According to the true strain and true stress data, processing maps of the experimental steels were developed. The contour numbers represent the power dissipation efficiency and the shaded regions exhibit the flow instability domains. Fig.3 shows the processing maps at strain of 0.9. It can be learned that there are two peak efficiency domains in the power dissipation map of the VN steel (see Fig.3(a)): domain peakⅠ(peak efficiency 31%, the temperature range 925-1 100 ℃ and the strain rate range 0.1-5.6 s^-1), and domain peak Ⅱ (peak efficiency 24.5%, the temperature range 825-875 ℃ and the strain rate range 6-30 s^-1). But there is only one peak efficiency domain in the power dissipation map of Non-VN steel, with a peak efficiency of 29% in the temperature range of 900-1 100 ℃ and the strain rate range of 0.08-1.6 s^-1.

Fig.3 Processing maps for experimental steels: (a) VN steel; (b) Non-VN steel

Microstructure morphology was investigated to explain the peak efficiency domains of the experimental steel. Fig.4 shows the micrographs of the experimental steels, corresponding to the peak efficiency domains. It is revealed that the microstructures of the two steels have the similar characteristic. The austenite grains become equiaxed with homogeneous size. In addition, the grain boundary is wavy and the deformed microstructure has completely disappeared, which agrees with the dynamic recrystallized grain feature. Thus, the peak efficiency domains must correspond to full dynamic recrystallization of the two steels. By comparing the microstructure in domain peak Ⅰ with that in domain peak Ⅱ of the VN steel, it can be found it is easier to obtain finer microstructure at lower temperature and higher strain rate.

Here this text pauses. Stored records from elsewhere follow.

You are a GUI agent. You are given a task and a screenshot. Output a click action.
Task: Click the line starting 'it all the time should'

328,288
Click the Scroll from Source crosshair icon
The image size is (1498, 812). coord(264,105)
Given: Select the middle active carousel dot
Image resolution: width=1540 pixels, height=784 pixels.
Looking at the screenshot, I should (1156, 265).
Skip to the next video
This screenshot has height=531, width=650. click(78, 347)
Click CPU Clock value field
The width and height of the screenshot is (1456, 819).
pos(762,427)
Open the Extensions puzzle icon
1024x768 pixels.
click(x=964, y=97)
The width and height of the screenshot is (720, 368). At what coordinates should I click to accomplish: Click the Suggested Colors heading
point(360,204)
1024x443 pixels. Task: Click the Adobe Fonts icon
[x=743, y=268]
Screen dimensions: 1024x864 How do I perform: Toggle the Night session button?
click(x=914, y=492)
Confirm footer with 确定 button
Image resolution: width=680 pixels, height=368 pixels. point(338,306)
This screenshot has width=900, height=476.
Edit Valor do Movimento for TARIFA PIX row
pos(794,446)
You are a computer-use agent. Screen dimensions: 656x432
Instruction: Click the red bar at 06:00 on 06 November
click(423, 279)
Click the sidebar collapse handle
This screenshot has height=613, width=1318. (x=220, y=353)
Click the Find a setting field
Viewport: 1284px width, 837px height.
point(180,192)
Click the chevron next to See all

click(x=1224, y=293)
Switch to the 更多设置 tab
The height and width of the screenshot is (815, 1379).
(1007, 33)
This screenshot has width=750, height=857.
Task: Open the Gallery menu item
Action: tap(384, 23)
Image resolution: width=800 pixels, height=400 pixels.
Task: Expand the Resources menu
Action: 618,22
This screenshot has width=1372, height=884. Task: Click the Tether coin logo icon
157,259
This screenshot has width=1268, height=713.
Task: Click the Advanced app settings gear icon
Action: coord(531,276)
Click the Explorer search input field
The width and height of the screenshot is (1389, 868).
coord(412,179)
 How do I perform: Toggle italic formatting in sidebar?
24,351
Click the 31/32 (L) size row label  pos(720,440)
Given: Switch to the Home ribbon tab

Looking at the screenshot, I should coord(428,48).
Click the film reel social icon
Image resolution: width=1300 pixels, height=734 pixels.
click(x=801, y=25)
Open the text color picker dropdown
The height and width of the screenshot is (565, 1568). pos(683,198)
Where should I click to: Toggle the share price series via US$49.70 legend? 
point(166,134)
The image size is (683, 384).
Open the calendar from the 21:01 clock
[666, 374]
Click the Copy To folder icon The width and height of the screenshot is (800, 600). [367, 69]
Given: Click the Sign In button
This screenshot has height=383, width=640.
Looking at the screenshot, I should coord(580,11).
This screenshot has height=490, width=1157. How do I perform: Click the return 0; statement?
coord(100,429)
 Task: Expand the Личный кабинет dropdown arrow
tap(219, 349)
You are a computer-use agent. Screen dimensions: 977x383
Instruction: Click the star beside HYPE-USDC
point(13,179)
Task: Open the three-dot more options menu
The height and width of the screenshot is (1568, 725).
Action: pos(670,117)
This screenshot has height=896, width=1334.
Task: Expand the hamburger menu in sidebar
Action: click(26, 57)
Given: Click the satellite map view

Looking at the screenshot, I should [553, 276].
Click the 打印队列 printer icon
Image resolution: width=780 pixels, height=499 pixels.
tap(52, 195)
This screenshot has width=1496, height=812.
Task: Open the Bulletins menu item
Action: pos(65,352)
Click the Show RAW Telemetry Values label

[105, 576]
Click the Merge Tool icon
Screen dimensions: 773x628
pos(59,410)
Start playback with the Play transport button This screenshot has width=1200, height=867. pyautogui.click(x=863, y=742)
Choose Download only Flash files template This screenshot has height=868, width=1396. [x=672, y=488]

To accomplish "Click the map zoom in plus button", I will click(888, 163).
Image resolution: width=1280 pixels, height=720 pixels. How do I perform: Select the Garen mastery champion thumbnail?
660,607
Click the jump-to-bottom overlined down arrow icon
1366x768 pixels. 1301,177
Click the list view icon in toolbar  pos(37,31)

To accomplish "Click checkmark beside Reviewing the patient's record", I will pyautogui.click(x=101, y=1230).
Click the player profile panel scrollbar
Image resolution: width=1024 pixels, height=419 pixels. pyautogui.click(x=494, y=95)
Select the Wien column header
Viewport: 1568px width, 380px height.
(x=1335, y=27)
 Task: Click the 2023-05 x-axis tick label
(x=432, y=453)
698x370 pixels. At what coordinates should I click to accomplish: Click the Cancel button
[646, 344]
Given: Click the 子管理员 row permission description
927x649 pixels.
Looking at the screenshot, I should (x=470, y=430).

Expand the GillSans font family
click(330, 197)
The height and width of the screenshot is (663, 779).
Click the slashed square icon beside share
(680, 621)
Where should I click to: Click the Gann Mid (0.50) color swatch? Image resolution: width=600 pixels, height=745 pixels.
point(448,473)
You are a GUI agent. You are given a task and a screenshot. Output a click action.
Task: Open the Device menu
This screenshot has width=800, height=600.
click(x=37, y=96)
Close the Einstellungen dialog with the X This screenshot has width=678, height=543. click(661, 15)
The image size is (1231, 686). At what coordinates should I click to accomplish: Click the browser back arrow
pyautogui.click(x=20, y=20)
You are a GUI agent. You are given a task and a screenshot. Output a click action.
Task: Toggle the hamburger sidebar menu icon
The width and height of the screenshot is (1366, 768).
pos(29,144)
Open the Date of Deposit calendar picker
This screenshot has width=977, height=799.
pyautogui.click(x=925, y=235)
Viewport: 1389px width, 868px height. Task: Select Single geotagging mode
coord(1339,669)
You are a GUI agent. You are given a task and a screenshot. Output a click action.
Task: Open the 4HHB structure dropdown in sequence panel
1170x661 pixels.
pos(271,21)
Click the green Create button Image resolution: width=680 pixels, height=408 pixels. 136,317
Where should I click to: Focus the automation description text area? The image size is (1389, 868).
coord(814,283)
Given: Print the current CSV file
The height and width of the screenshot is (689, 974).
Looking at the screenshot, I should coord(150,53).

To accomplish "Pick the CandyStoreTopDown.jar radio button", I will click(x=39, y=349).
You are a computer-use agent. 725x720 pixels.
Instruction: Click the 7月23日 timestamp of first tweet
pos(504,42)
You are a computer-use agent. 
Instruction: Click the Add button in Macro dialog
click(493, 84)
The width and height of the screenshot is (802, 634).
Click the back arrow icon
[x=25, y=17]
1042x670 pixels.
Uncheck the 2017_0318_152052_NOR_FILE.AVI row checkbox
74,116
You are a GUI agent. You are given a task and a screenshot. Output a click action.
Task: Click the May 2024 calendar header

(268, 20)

Fig.4 Micrographs of VN steel deformed at 1 000 ℃ and 1 s^-1 (domain peakⅠ) (a), 850 ℃ and 30 s^-1 (domain peak Ⅱ) (b), and Non-VN steel deformed at 950 ℃ and 1 s^-1 (domain  peak) (c)

Either of the processing maps for the experimental steels at strain of 0.9 has three instability regions, marked as shaded regions in Fig.3. For the VN steel, region A occurs at the temperature range of 750-825 ℃ and stain rate range of 12-30 s^-1; region B occurs at 875-1 100 ℃ and 1-30 s^-1; and region C occurs at 750-850 ℃ and 0.005-0.3 s^-1. For the Non-VN steel, region A occurs at the temperature range of 810-880 ℃ and 3.2-30 s^-1; region B occurs at 940-975 ℃ and 6.3-30 s^-1; and region C occurs at 750-802 ℃ and 0.005-0.08 s^-1.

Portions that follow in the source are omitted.